** START OF Dataset content **
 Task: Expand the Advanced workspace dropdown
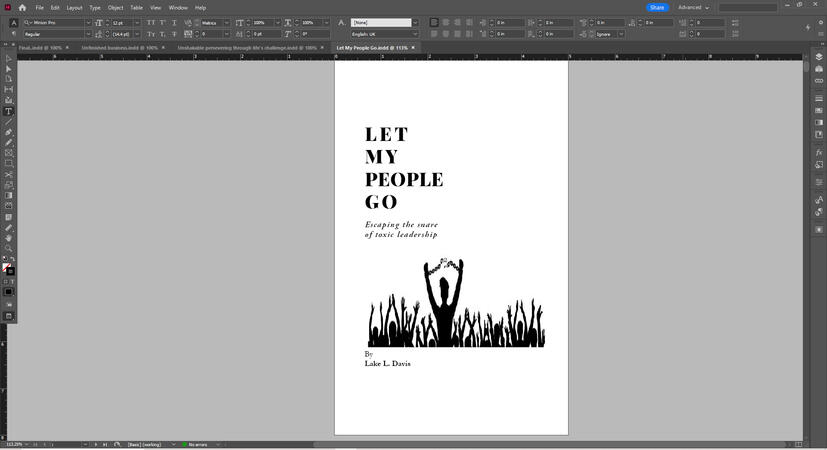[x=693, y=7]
** END OF Dataset content **
** START OF Dataset content **
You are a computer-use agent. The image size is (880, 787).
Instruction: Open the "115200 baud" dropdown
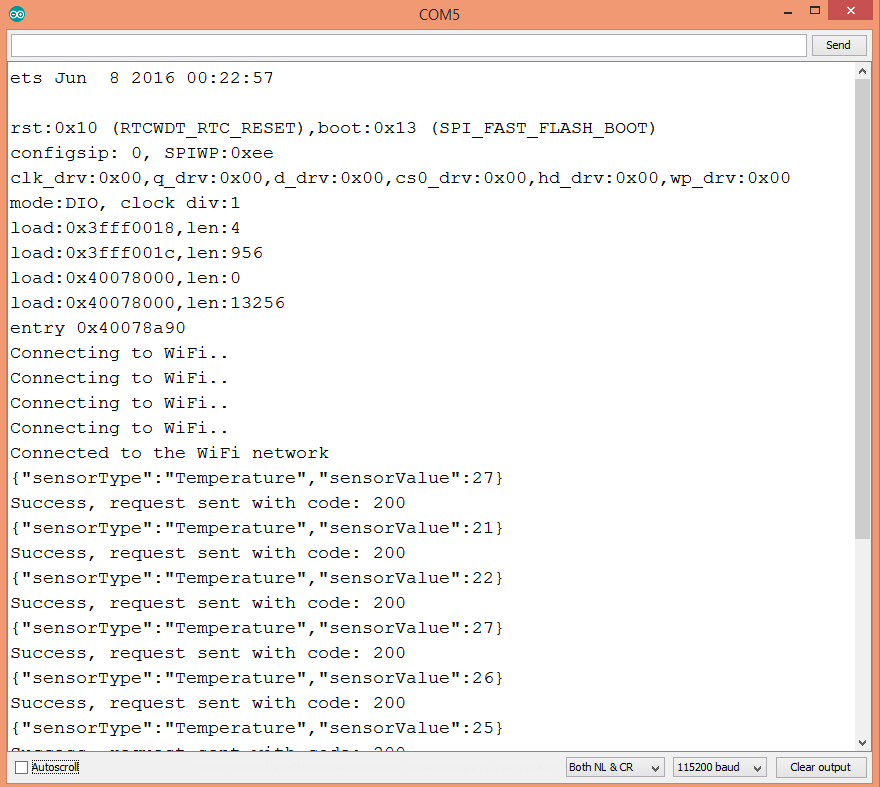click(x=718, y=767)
** END OF Dataset content **
Problem to solve
Format everything from the line containing "You are a computer-use" down to the line containing "click(x=718, y=767)" as a JSON list of strings, one string per line, with blank lines left out. Leave the pictures out of the answer.

Response below
[
  "You are a computer-use agent. The image size is (880, 787).",
  "Instruction: Open the \"115200 baud\" dropdown",
  "click(x=718, y=767)"
]